Lines before the one containing "Open the reply" are to be left out; that line and every line after it, through the last line below, are to be reproduced exactly.

======== INPUT MATERIAL ========

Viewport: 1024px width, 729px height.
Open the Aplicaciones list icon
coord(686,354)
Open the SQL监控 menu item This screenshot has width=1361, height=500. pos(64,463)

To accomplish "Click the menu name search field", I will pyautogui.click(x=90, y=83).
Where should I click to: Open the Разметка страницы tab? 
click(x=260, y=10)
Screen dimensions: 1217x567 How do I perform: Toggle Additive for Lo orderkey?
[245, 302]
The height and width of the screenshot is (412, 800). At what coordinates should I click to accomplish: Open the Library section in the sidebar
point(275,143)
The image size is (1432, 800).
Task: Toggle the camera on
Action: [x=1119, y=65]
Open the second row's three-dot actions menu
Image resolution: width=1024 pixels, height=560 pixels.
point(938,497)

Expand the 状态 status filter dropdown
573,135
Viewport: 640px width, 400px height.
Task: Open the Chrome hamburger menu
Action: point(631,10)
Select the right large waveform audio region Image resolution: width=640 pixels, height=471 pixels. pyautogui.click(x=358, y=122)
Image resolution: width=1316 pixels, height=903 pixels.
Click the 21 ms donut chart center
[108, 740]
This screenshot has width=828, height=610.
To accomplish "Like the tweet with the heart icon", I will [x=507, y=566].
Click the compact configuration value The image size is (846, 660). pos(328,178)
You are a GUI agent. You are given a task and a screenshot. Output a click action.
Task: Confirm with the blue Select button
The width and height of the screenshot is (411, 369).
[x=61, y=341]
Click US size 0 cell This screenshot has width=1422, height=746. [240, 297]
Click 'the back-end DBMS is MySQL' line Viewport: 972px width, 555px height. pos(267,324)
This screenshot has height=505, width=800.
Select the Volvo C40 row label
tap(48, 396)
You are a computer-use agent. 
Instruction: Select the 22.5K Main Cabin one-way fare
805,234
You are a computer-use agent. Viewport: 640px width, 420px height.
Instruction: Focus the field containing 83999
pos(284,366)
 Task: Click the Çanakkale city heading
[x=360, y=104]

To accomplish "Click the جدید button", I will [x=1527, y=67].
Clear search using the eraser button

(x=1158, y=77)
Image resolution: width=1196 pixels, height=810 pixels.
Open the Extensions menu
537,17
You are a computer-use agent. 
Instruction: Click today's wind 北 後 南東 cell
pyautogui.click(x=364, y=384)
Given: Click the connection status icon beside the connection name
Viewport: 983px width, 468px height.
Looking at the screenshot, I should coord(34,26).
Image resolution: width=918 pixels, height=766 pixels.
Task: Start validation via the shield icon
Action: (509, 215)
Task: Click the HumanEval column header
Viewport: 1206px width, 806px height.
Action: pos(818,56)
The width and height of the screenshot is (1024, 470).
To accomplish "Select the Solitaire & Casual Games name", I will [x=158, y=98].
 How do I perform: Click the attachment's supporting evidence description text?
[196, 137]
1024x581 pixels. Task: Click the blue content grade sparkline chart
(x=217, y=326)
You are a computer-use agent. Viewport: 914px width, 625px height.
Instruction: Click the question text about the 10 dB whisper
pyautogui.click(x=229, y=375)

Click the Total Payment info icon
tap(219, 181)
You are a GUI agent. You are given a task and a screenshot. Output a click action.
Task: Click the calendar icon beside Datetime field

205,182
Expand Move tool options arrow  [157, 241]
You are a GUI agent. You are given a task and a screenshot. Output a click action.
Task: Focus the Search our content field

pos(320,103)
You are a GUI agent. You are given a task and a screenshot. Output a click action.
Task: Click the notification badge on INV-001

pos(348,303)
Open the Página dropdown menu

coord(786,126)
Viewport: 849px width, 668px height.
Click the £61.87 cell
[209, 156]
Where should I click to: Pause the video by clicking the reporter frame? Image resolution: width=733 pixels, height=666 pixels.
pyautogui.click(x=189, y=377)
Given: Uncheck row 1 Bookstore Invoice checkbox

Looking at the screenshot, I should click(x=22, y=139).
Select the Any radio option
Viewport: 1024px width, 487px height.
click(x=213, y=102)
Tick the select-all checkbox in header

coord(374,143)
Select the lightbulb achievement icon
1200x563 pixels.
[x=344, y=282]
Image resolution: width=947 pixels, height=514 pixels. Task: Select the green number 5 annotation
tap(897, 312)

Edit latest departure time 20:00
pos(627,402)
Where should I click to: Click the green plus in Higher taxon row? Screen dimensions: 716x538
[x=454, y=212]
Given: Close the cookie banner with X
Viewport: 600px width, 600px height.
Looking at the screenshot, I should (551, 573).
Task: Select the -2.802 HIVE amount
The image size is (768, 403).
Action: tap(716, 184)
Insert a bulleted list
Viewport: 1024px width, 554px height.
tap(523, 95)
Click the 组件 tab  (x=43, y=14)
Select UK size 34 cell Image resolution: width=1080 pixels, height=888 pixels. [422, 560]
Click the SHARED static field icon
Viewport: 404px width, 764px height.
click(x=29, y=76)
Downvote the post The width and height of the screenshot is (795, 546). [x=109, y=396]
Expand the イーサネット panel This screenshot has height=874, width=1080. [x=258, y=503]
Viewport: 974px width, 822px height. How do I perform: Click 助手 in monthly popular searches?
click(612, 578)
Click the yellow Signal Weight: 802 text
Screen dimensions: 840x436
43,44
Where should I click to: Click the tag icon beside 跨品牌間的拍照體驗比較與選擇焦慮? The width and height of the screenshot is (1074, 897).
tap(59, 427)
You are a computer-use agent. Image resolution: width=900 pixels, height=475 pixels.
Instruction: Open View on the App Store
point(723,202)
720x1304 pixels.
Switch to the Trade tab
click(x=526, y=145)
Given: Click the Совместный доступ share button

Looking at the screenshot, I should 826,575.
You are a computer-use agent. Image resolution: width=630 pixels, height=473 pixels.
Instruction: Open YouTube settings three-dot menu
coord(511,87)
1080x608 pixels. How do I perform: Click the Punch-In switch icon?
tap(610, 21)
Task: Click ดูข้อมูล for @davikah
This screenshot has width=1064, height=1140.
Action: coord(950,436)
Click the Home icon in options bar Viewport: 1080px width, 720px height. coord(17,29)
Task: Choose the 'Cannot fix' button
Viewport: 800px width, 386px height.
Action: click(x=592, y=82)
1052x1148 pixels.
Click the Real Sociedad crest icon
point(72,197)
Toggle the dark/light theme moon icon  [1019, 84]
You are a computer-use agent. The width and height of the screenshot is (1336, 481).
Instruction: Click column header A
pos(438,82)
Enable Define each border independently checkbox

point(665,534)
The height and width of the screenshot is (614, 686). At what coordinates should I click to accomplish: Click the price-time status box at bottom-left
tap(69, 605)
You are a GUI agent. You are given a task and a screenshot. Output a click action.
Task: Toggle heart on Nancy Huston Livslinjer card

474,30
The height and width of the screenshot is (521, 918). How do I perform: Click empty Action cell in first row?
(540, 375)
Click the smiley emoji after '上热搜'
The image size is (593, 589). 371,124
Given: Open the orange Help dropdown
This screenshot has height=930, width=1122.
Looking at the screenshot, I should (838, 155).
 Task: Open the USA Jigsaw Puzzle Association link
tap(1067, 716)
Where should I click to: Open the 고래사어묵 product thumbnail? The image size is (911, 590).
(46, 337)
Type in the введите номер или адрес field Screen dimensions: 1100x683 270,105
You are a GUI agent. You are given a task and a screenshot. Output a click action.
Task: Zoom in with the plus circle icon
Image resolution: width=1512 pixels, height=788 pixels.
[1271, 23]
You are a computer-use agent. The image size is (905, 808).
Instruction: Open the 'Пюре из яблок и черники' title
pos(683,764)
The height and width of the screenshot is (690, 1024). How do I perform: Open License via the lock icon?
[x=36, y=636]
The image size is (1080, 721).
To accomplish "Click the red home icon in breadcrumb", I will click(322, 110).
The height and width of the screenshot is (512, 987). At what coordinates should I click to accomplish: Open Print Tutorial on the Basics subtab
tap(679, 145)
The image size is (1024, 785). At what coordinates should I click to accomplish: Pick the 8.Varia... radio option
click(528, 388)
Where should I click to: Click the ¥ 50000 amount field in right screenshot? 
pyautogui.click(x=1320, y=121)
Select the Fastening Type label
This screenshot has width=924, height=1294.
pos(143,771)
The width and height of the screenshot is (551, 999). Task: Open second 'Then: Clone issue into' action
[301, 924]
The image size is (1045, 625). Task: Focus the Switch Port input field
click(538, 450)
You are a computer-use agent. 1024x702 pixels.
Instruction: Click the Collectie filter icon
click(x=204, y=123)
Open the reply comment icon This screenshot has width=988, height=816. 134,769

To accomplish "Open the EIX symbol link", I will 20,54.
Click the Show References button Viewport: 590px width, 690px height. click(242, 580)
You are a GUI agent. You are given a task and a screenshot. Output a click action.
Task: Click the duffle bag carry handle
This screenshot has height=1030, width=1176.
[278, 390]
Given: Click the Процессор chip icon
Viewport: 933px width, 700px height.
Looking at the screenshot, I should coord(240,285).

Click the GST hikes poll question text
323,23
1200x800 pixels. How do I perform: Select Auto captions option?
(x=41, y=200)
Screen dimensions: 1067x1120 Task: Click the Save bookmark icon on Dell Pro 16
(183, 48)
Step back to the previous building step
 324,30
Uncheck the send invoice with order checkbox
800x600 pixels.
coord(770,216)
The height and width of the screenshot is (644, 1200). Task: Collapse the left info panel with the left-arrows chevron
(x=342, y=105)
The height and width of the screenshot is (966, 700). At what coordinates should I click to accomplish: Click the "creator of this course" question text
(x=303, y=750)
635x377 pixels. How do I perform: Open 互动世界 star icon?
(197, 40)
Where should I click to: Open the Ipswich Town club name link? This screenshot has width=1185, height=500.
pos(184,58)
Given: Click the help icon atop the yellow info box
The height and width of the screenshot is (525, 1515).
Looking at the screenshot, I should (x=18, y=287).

========

ANSWER AREA -
Open the reply comment icon This screenshot has width=988, height=816. 134,769

To accomplish "Open the EIX symbol link", I will 20,54.
Click the Show References button Viewport: 590px width, 690px height. click(242, 580)
You are a GUI agent. You are given a task and a screenshot. Output a click action.
Task: Click the duffle bag carry handle
This screenshot has height=1030, width=1176.
[278, 390]
Given: Click the Процессор chip icon
Viewport: 933px width, 700px height.
Looking at the screenshot, I should coord(240,285).

Click the GST hikes poll question text
323,23
1200x800 pixels. How do I perform: Select Auto captions option?
(x=41, y=200)
Screen dimensions: 1067x1120 Task: Click the Save bookmark icon on Dell Pro 16
(183, 48)
Step back to the previous building step
 324,30
Uncheck the send invoice with order checkbox
800x600 pixels.
coord(770,216)
The height and width of the screenshot is (644, 1200). Task: Collapse the left info panel with the left-arrows chevron
(x=342, y=105)
The height and width of the screenshot is (966, 700). At what coordinates should I click to accomplish: Click the "creator of this course" question text
(x=303, y=750)
635x377 pixels. How do I perform: Open 互动世界 star icon?
(197, 40)
Where should I click to: Open the Ipswich Town club name link? This screenshot has width=1185, height=500.
pos(184,58)
Given: Click the help icon atop the yellow info box
The height and width of the screenshot is (525, 1515).
Looking at the screenshot, I should (x=18, y=287).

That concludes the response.